Main characteristics (Baddeley & Wilson, 2002):

  • Limited capacity.
  • Integrates information from a range of sources into a single complex structure or episode.
  • Acts as an intermediary between the subsystems, combining them into a unitary multi-dimensional representation.
  • Active binding, which is highly demanding of the central executive.

The episodic buffer is designed to fill a gap in the model, because none of the three components (phonological loop, visuo-spatial sketchpad, or central executive) can be regarded as general storage that can combine several kinds of information.


Various findings are hard to account for without the episodic buffer in the model.  e.g., Chincotta et al. (1999). Immediate memory span for unrelated words is about 5 words; however immediate span for sentences is about 15 words (Baddeley et al., 1987). Baddeley and Wilson (2002) argued that high levels of immediate prose recall depend on:

  • The capacity of the episodic buffer.
  • An efficient central executive.
  • As predicted by this model, patients with impaired long-term memory still have good immediate prose recall, and this recall is better if the amnesic patient has good executive functioning, compared to those with more severe executive deficits.

Baddeley (2001) believed that there is unlikely to be a single location of the episodic buffer in the brain. Prabhakaran et al. (2000) used fMRI and saw episodic buffer activation within the frontal lobes.


The episodic buffer is a valuable addition to the working memory model and increases its ability to predict behaviour in many situations. Future research will aim to clarify the processes involved.


There are several advantages of the working memory system over Atkinson and Shiffrin’s short-term store. Working memory:

  • involves both active processing and transient storage of information.
  • is involved in all complex tasks.
  • explains the partial short-term memory deficits sometimes caused by brain damage.
  • incorporates verbal rehearsal as an optional process which is more realistic that the enormous significance within the multi-store model. However:
  • the role of the central executive remains unclear.
  • it is hard to measure limited capacity.
  • precise constraints of central executive function are unknown.

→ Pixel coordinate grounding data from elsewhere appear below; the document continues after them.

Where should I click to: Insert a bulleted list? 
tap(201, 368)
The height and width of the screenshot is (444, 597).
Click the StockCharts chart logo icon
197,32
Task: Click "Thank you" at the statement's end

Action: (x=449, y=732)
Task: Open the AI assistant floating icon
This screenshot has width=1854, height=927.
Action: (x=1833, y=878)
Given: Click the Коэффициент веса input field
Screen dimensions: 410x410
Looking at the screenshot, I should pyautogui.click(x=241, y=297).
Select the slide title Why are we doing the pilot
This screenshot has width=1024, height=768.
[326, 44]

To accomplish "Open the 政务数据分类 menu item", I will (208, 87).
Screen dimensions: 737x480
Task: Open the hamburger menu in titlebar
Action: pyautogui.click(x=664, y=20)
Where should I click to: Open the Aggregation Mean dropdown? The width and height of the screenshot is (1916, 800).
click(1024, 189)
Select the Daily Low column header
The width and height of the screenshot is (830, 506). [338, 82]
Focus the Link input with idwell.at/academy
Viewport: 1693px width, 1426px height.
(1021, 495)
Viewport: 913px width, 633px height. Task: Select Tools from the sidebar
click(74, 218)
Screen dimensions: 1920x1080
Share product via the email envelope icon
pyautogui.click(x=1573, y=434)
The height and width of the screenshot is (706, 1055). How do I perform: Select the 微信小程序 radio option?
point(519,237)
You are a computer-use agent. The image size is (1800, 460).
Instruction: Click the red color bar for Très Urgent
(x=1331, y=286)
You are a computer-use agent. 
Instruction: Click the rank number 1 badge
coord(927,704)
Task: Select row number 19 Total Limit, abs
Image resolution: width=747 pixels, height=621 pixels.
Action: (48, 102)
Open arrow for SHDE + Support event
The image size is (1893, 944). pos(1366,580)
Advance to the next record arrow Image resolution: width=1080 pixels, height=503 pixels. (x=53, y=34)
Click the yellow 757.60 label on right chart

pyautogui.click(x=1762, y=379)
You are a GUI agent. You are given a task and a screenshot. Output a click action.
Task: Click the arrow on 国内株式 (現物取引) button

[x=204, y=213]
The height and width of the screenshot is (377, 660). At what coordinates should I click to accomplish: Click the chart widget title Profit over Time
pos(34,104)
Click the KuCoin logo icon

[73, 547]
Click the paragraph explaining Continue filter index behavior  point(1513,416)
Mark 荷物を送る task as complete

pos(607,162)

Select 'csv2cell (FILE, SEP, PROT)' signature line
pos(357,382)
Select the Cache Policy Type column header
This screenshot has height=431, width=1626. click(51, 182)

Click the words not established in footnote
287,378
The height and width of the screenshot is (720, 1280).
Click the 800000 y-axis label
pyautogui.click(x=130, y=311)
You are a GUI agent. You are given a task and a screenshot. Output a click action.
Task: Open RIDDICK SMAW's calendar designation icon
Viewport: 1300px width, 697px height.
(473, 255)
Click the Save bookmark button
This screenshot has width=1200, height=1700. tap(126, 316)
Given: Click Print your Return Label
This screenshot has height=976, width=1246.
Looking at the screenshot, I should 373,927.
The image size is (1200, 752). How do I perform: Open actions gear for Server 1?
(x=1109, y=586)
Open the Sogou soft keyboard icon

It is probable that the central executive consists of several components, or that there are two or more central executives. More research is needed into the relationship between the episodic buffer, the other components of the system, and long-term memory.

So What Does This Mean?

Baddeley replaced the unitary short-term store with a working memory system consisting of three components: an attention-like central executive, a phonological loop holding speech-based information, and a visuo-spatial sketchpad specialised for spatial and visual coding.

This working memory system is of relevance to non-memory activities such as comprehension and verbal reasoning. The phonological loop and visuospatial sketchpad have both been sub-divided into two-component systems, one component for storage and one for processing. The central executive fulfils several functions, some of which may be mainly located in the frontal cortex. Many of the characteristics of the central executive remain unclear.